The International Consortium of Investigative Journalists hit the mother lode when it published the first of its dozens of exposés on the off-shore tax-haven business back in April.
The series, based on the mammoth database obtained, somehow, from two unlucky companies involved in the giant and shady asset-hiding business, continues to reverberate. The number of investigations, reforms, and responses it sparked around the world —from Cananda to Mongolia to the Philippines to the E.U.—is still expanding and is documented at length here. One of the most crucial bits of fallout came in May when David Cameron at a White House press conference called for an end to the “scourge of tax evasion,” which is all the more significant since the U.K. is, of course, a haven hub. Not coincidentally, the issue is on the G-8 agenda this week.
As I wrote at the time, this has to be a landmark of some kind:
86, now 112 journalists from more than three dozen news organizations, including The Washington Post, Le Monde, the Guardian, the Canadian Broadcasting Corp, etc., in 46 58 countries analyzing 2.5 million records relating to 120,000 companies in ten offshore jurisdictions. What’s especially significant is that many journalists worked on the project for more than a year: that’s scores of thousands of reporter-hours, as many as a 100,000 hours or more, by my calculations. The roster of staffers is here.
Now, the entire database itself has come online. Released over the weekend, it’s an elegantly designed Web application that allows users to look up customers of the off-shore haven business, which sets up shell companies in jurisdictions that allow the real principals to be concealed from the public and, usually, even authorities. The database is relational and allows users to draw the connections between individuals and the entities associated with them, and vice versa.
Type in the name of, say, a certain “Dr. Herbert Stepic,” and you’ll see that the now-former CEO of Raiffeisen Bank, one of the biggest in Eastern and Central Europe, has ties to a couple of off-shore entities, including one called “Takego Holdings Limited.”
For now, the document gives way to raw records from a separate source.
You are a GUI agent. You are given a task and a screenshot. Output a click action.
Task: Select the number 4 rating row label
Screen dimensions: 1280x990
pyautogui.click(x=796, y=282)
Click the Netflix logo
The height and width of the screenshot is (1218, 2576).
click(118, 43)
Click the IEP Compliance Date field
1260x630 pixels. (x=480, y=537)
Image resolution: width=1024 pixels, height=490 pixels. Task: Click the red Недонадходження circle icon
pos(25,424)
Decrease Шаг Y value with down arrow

Type in that name, and you’ll see that it has ties to other entities, including some whose names are being, as ICIJ puts it, “temporarily withheld,” as the center continues to pursue new stories based on the database.
The tax-haven series and database has gotten a lot more traction internationally than it has in the U.S., probably because the biggest stories involved overseas officials and businesspeople. But from a journalism standpoint, it’s interesting on several levels:
—On one hand, the project has so far been strictly a product of professional journalism; the aforementioned small army of reporters and editors, under ICIJ director Gerard Ryle, have all be affiliated with one journalism institution or another. The product so far as been more than 50 news stories, written in conventional (if not always elegant) style. The data have been scrubbed, for instance, of email addresses, telephone numbers, passport and bank account information, financial transactions, specific assets, and and photos. So this was no data dump.
—But, with the release of the database, the project now becomes a crowd-sourced affair. The ICIJ is calling on readers to help identify future stories or send along tips or corrections, and with a database of this size—and with the global interest the project has generated —the crowd could prove to be a valuable asset. Or not. But we’ll know soon enough.
Anyone who thinks Big Data projects are easy or inexpensive, would do well to read Giannina Segnini’s piece on the painstaking efforts by staffers at La Nación Costa Rica to clean and meld data in numerous formats and tables, with misspellings, abbreviations, weird punctuation, etc., into something resembling usable form. Just eliminating duplication proved a huge challenge, requiring, among other things, the use of a library developed by MIT and named Vicino that performs “nearest neighbor searching and clustering” and an algorithm, called SIMIL, that looks for similar strings of data. One important consideration, for instance, was making sure that the people with similar-sounding names were in fact the same person.